We've never hoped harder that Frolov would get traded this summer.
As you can see from this image of a Washington Capitals fans, the multi-player alternatives aren't all that better. The "Young Guns" have been indentified in Capitals marketing materials as Alexander Ovechkin (8), Alexander Semin (28), Mike Green (52) and Nicklas Backstrom (19).
In comparison to the Frankenjersey, maybe this gets a pass. In comparison to the will of the hockey gods not to besmirch the sweater, probably not.
Thanks to Puck Buddy Scott for the image. And now all we want are some Boardwalk Fries.
Staying in D.C., Cathy B. sends in this photo of a Capitals jersey that had her puzzled:
This gentleman was sitting a few rows in front of me at the Rangers-Capitals game on Saturday, and the first thing I thought was, 'Why put Eli Manning on a Caps jersey, and why with Gretzky's number?' Then I thought maybe the wearer's last name was Manning, but that really didn't make it any better as far as I'm concerned.
Agreed. There's a reason why no player in the NHL can rock the No. 99. And it's so there isn't some random dude named Manning wearing it.
OK, this one is a head-scratcher. Maybe we're getting soft in our old age, or maybe our hearts just go out to those poor knuckleheads in Columbus after the sweep, but is commemorating the first season your team made the playoffs a Foul?

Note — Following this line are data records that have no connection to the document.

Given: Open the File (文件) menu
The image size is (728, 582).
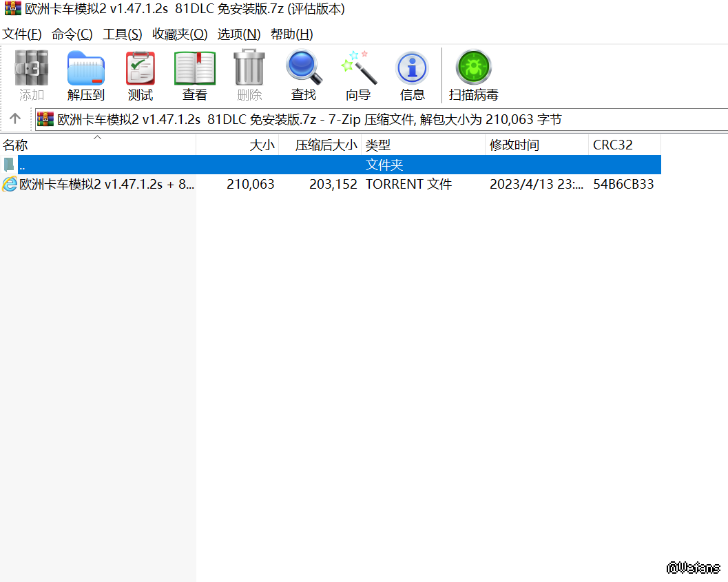Looking at the screenshot, I should pos(22,34).
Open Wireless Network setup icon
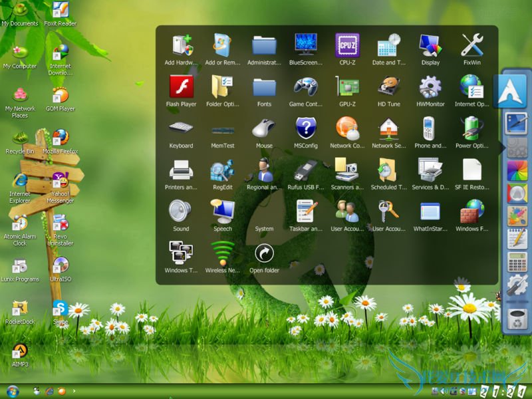The width and height of the screenshot is (532, 399). 223,254
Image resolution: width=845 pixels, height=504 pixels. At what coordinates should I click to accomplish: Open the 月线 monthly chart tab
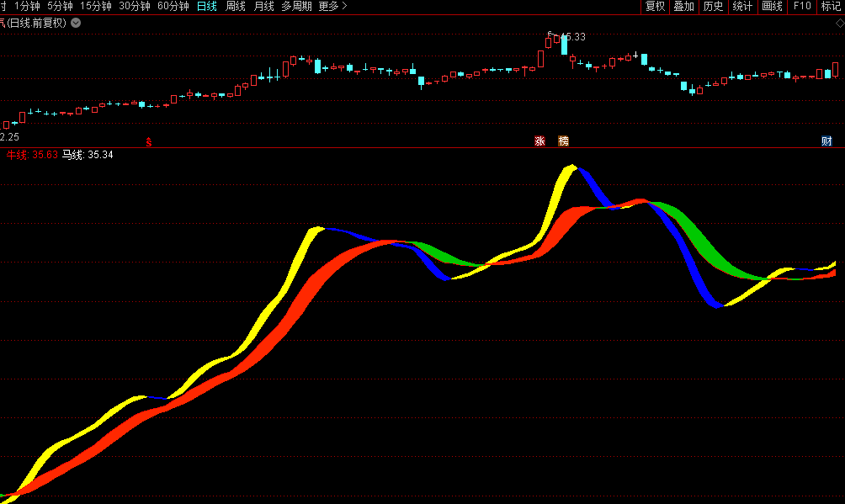[x=263, y=7]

Jenny D. found the photo above via the Detroit Free Press, and this Columbus Blue Jackets fan has us a little stumped. On the one hand, this is as bad as those "Stanley Cup 95" jerseys one out of every five Devils fans has in Newark. On the other hand, the Blue Jackets made the playoffs and this guy had a jersey made because it finally happened; which is, like baby kitten cute in a way, isn't it?
Uh, either the other five on this Niklas Kronwall jersey fell off, or someone has dramatically misspelled the name of Detroit Red Wings future Hall of Famer Nicklas "No. 5 will hang from the rafters the day after I retire" Lidstrom. Thanks to Bridget for the image.
(UPDATE: From reader The Lion King in the comments: "He wore #5 when playing for the Grand Rapids Griffins, the AHL affiliate of the Red Wings. The Griffs have an alternate jersey that looks the same except for a griffin logo on the front. From the back, you wouldn't be able to tell.) Point taken, your lioness.
There's really only one concern about this San Jose Sharks "Pawelski" Foul: If it's not an egregious misspelling, then there's a chance this guy is a dog lover; in which case the other side of the jersey might feature an anime Golden Retriever with a stick breaking in its mouth and a fin on its head where the Shark should be.
Please oh please be an egregious misspelling. Thanks to Maria for the image.
UPDATE: From Puck Buddy Ike comes Joe Pavelski on Joe Pawelski. See question nine.
Finally ... subtle, Phoenix Coyotes fan. Very subtle. Good luck finding that lucky girl with the "Hey Me Too 69" sweater.
Thanks to Ryan N. for the image; hopefully, this fan will rock the '69'er' when visiting his team in suburban Toronto in two years.